====== Supplied text

# Need advice on cash preservation+near term house purchase investing strategy.



## Jorob199r (Sep 4, 2014)

Hi, I'm a 31 year old govt lawyer. My spouse and I are currently renting and looking to buy in 2016-2017 (when the new inner city community by an lrt station nearby is developed.) I currently have 270k in cash, 87k in RRSP, 44k in non registered, and 34k in a TFSA. I make 5.5k a month net,(whoops, I originally put 11k) after my work pension, cpp etc contributions. My spouse makes the same as me, but I'm leaving her income out of this discussion for the time being.

I don't want to miss out in this bull market, but I don't want to be greedy either. I'd like to pay cash for the planned 400-425kish house.

My RRSP account is purely a long term play. Mawer canadian equity and Mawer global small cap. See ya in 35-40 years.

I'd empty the other accounts to help pay for the house.

I'm currently thinking about putting the majority in ph&n bond D. It's a morningstar 5 star rated, recent award winner and pretty safe.

I'd also put about 25% in steadyhand income fund and mawer tax effective. They are both pretty conservative (especially steadyhand) with a bit of upside.

I'm a big fan of low fees. These funds all have low MERs. Does anyone have any advice for me? Am I crazy? Should I be shooting for a funds with higher upside? I have no interest in ETFs.

Thanks very much for any replies.


----------



## Janus (Oct 23, 2013)

I'm a equities guy, but yeah if you need the money for a house in a couple of years stay the heck away from the asset class. If you're not touching the RRSP keep it in equities, but the rest should be in relatively short term interest bearing instruments.


----------



## My Own Advisor (Sep 24, 2012)

Congrats on the great job.

Paying cash for your house is huge. 

I like the idea of the RRSP as a long-term plan, it should be, it's a registered retirement account 

Mawer have great products. If you want an "all-in-one" (b/c you don't want to deal with ETFs), then this one is as good as any:
http://www.mawer.com/mutual-funds/fund-profiles/mawer-balanced-fund/

Top Holdings



% Share

Mawer Canadian Bond Fund Series = 30.8%
Mawer U.S. Equity Fund Series = 21.3%
Mawer International Equity Fund Series = 16.4%
Mawer Canadian Equity Fund Series = 13.2%

If you want lower fees for a lazy portfolio, I think you're going to need to go with ETFs.

============
====== Dataset section

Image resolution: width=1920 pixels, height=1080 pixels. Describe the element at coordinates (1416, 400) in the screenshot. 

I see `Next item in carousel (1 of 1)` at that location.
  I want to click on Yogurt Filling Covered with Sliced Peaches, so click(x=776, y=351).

============

### [Requirements]
a) Reproduce the investing thread from "Hi, I'm a 31" through "in 35-40 years.".
b) Using the investing thread, state whether each statement is true, answering yes or no and quoting the deciding words. (i) The first poster would like to pay cash for the planned house. (ii) The first poster is interested in investing in ETFs. (iii) Mawer U.S. Equity Fund Series is listed at 21.3%.
c) According to the investing thread, why does Janus advise keeping the money outside the RRSP out of equities? Answer in one to three sentences.

### [List of solutions]
a)
Hi, I'm a 31 year old govt lawyer. My spouse and I are currently renting and looking to buy in 2016-2017 (when the new inner city community by an lrt station nearby is developed.) I currently have 270k in cash, 87k in RRSP, 44k in non registered, and 34k in a TFSA. I make 5.5k a month net,(whoops, I originally put 11k) after my work pension, cpp etc contributions. My spouse makes the same as me, but I'm leaving her income out of this discussion for the time being.

I don't want to miss out in this bull market, but I don't want to be greedy either. I'd like to pay cash for the planned 400-425kish house.

My RRSP account is purely a long term play. Mawer canadian equity and Mawer global small cap. See ya in 35-40 years.

b)
(i) Yes: "I'd like to pay cash for the planned 400-425kish house."
(ii) No: "I have no interest in ETFs."
(iii) Yes: "Mawer U.S. Equity Fund Series = 21.3%"

c) The first poster needs that money for a house in a couple of years, so Janus says to stay away from equities and put it in relatively short-term interest-bearing instruments. Only the RRSP, which won't be touched, should stay in equities.